À cette époque, l’offre pour ces produits et d’autres comme le tofu ne suffisait d’ailleurs pas à répondre à la demande des consommateurs, rappelle Dany Deshaies, cofondateur de l’entreprise sherbrookoise SoyXpert, spécialisée dans la fabrication de tofu. Il siège à ce comité sectoriel depuis le début. Depuis, il y a eu de nombreux rebondissements, dont la pandémie de COVID-19 qui a fait doubler le prix du soya biologique québécois, créant des problèmes d’approvisionnement pour les transformateurs, rappelle-t-il.
Aujourd’hui, les incertitudes qui touchent le marché d’exportation vers les États-Unis ont mis sur pause l’expansion de certaines entreprises sur ce marché, les obligeant à se concentrer sur le marché local, d’où la pertinence, selon lui, de créer une table de concertation pour mieux faire face à ces défis.
C’est aussi important de donner une voix aux entreprises du secteur auprès des grandes chaînes d’épicerie et des entités gouvernementales. Nous sommes un secteur en pleine croissance, alors la mise en place d’une structure bien organisée est cruciale pour l’avenir.

**Consigne de travail A:** D’après le texte sur la filière du soya, quel effet la pandémie de COVID-19 a-t-elle eu sur le prix du soya biologique québécois ?
**Consigne de travail B:** Poursuivez le texte sur la filière du soya à partir de sa dernière phrase.

**Entrées fournies:**

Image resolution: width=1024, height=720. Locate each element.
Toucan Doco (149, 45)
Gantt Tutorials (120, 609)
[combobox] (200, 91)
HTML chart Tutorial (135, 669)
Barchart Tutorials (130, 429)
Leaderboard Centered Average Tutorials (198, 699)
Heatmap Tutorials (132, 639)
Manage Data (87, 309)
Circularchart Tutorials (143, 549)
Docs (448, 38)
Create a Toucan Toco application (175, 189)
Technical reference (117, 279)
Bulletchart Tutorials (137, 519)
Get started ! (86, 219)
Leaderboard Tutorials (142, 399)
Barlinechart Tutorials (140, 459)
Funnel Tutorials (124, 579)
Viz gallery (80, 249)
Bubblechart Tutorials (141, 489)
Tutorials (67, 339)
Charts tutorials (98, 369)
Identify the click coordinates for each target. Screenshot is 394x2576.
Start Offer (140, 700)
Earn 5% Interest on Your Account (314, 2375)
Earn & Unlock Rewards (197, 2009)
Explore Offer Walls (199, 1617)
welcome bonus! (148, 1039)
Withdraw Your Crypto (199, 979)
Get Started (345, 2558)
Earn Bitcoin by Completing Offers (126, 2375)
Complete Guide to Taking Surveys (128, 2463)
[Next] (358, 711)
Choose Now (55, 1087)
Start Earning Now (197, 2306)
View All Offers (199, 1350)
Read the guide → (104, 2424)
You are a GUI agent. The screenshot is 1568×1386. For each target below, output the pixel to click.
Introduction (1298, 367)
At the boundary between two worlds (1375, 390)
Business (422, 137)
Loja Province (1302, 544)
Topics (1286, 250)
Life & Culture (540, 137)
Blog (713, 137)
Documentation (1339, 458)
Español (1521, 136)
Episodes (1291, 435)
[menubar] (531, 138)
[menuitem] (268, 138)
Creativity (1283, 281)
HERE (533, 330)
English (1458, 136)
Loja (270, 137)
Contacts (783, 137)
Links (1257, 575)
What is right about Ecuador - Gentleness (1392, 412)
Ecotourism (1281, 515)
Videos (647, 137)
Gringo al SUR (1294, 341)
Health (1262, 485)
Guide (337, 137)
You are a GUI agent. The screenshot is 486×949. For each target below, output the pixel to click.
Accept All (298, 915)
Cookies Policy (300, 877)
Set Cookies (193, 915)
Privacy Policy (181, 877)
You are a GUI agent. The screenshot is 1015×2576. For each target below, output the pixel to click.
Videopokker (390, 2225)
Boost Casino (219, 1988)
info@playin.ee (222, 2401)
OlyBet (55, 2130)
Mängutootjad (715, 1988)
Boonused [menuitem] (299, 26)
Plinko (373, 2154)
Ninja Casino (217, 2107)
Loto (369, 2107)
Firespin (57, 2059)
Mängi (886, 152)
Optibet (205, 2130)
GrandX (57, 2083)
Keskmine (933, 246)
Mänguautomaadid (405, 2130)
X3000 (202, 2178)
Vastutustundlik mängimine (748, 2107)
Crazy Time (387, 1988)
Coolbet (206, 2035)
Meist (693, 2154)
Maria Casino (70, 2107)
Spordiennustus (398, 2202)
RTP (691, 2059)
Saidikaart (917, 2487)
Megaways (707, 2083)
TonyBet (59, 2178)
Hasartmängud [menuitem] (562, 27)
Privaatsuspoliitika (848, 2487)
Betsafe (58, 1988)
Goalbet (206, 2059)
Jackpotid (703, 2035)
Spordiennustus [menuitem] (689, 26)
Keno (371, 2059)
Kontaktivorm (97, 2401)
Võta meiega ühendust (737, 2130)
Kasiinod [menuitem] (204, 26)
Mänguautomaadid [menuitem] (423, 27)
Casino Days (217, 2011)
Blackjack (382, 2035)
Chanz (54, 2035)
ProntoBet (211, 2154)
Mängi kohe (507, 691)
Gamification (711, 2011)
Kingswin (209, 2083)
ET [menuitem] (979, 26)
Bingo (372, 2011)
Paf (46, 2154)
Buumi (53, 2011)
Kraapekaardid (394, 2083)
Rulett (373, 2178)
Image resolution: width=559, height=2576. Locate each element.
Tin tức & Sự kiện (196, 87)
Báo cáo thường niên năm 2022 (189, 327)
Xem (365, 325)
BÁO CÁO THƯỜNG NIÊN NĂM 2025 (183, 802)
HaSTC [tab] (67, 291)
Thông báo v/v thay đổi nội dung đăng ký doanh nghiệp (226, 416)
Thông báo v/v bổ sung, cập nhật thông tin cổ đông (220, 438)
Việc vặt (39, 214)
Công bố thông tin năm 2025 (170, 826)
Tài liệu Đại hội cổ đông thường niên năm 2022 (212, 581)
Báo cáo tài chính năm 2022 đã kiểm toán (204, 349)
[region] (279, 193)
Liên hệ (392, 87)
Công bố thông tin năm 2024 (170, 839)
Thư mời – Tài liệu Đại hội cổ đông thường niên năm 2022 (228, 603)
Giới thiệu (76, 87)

**Corrigé A:** Elle a fait doubler le prix du soya biologique québécois.

**Corrigé B:**
Le semencier québécois Prograin, qui commercialise entre autres des grains de soya biologique et non génétiquement modifié, croit aussi qu’une meilleure concertation des acteurs serait bénéfique. « Ce serait vraiment essentiel pour amener le secteur plus loin, mais aussi pour lutter contre les mythes et la mauvaise presse qui entourent le soya et qui freinent son développement et son intégration dans les aliments », indique Jean-Pascal Laplante, directeur des ventes et des exportations chez Prograin. Il considère qu’il y a encore plusieurs autres possibilités de développement, au-delà du tofu et des boissons. « Par exemple, des crèmes glacées et d’autres aliments incorporant du soya, comme cela se fait déjà en Asie », énumère-t-il.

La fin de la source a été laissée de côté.